(Stored items)

»»

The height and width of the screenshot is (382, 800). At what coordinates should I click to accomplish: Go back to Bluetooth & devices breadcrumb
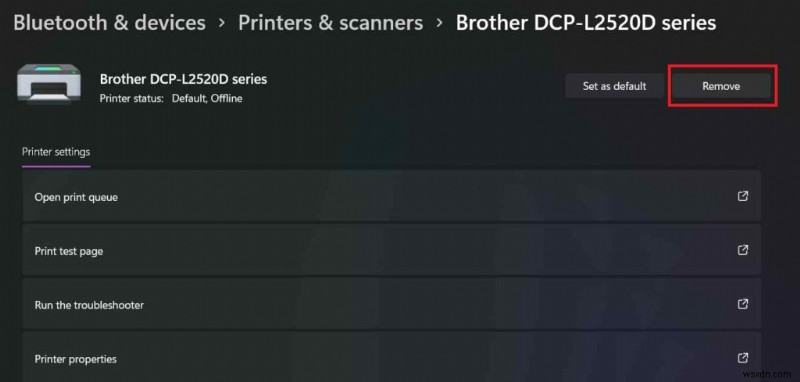point(110,23)
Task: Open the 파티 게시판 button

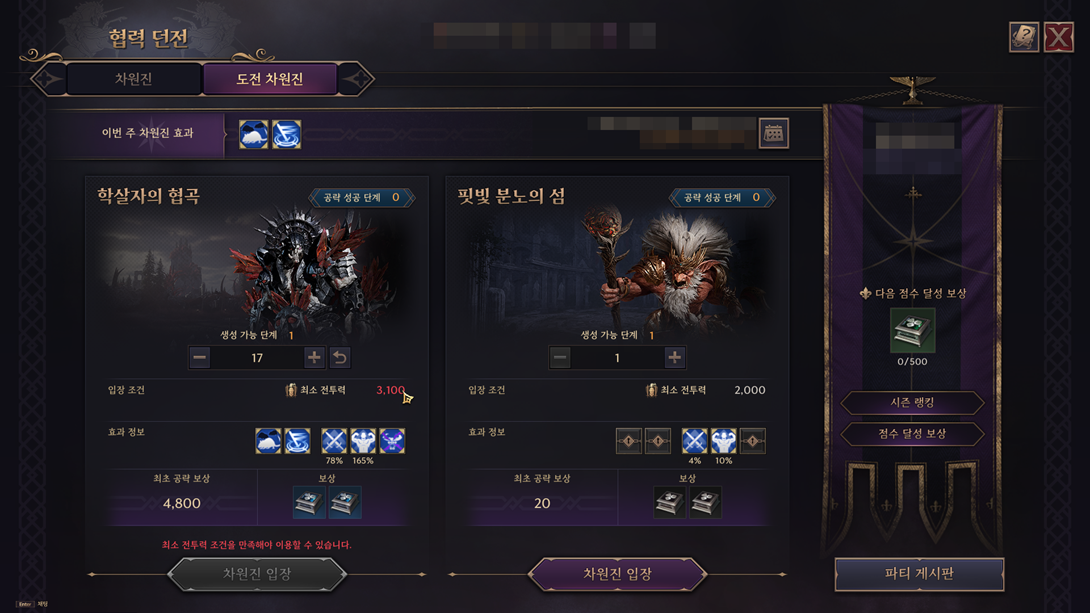Action: pos(919,574)
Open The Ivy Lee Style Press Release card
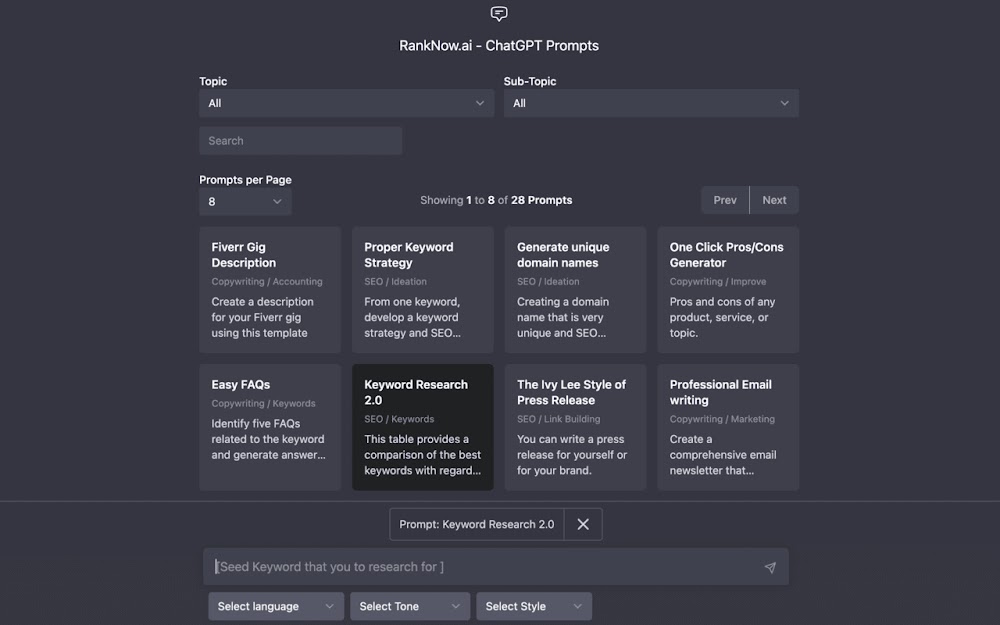 coord(575,427)
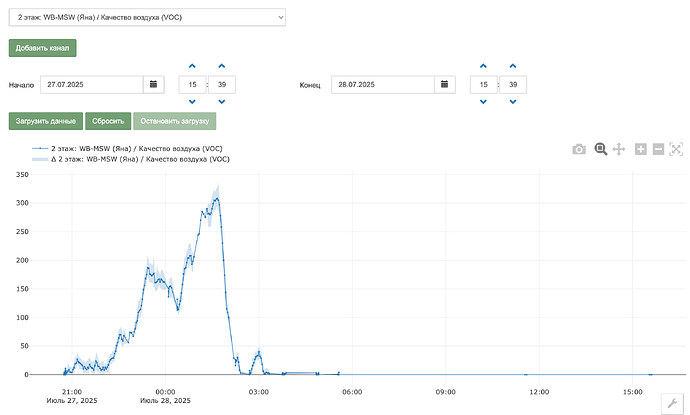
Task: Toggle the VOC line trace in the legend
Action: coord(127,149)
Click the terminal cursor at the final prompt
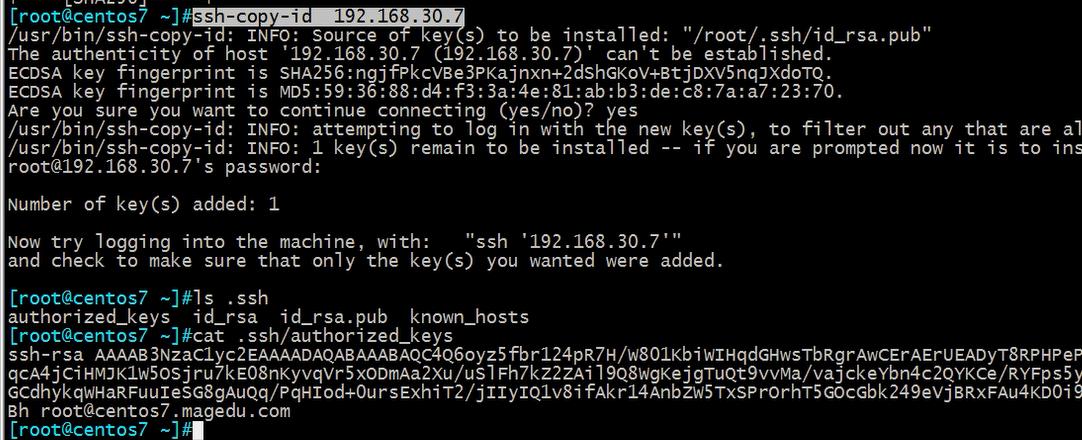This screenshot has width=1082, height=440. point(198,430)
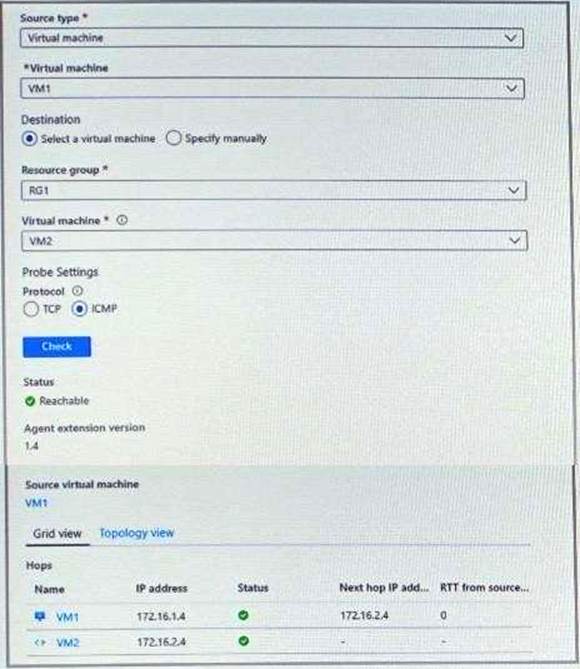Click the green Reachable status icon
The width and height of the screenshot is (580, 669).
point(30,401)
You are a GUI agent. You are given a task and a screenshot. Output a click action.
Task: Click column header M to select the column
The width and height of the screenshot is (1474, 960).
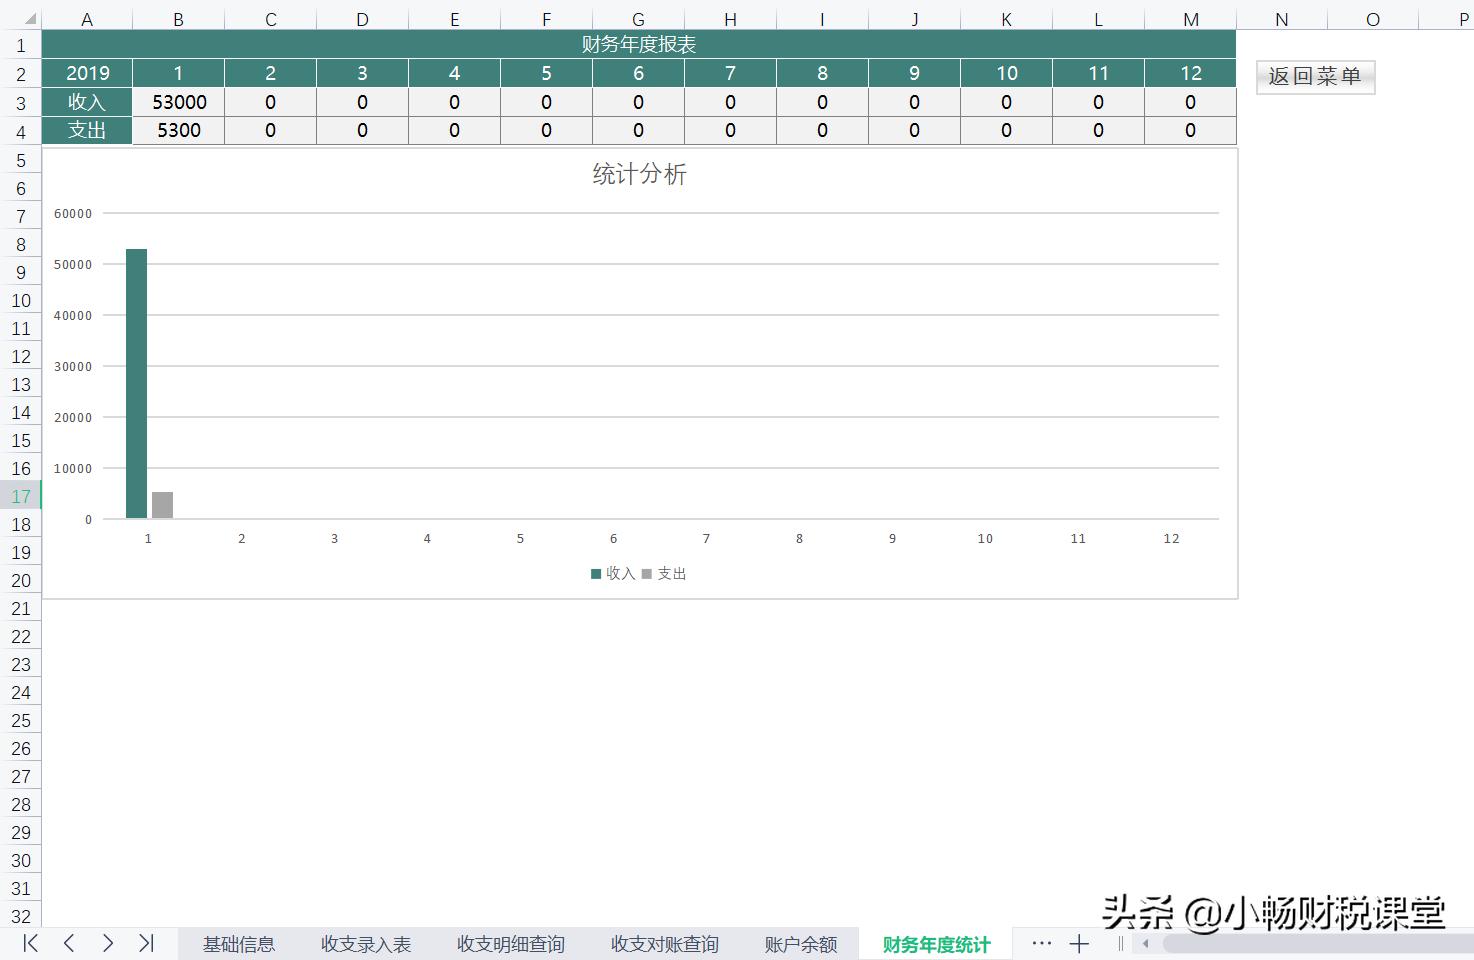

««

§ TASK GOAL
Could you transcribe the records above exactly, leaving out any pictures?

§ RESULT FOR THIS EXERCISE
The height and width of the screenshot is (382, 800). At what coordinates should I click to accomplish: Go back to Bluetooth & devices breadcrumb
point(110,23)
Task: Open the 파티 게시판 button

Action: pos(919,574)
Open The Ivy Lee Style Press Release card
 coord(575,427)
Task: Toggle the VOC line trace in the legend
Action: coord(127,149)
Click the terminal cursor at the final prompt
This screenshot has width=1082, height=440. point(198,430)
Click the green Reachable status icon
The width and height of the screenshot is (580, 669).
point(30,401)
You are a GUI agent. You are given a task and a screenshot. Output a click action.
Task: Click column header M to select the column
The width and height of the screenshot is (1474, 960).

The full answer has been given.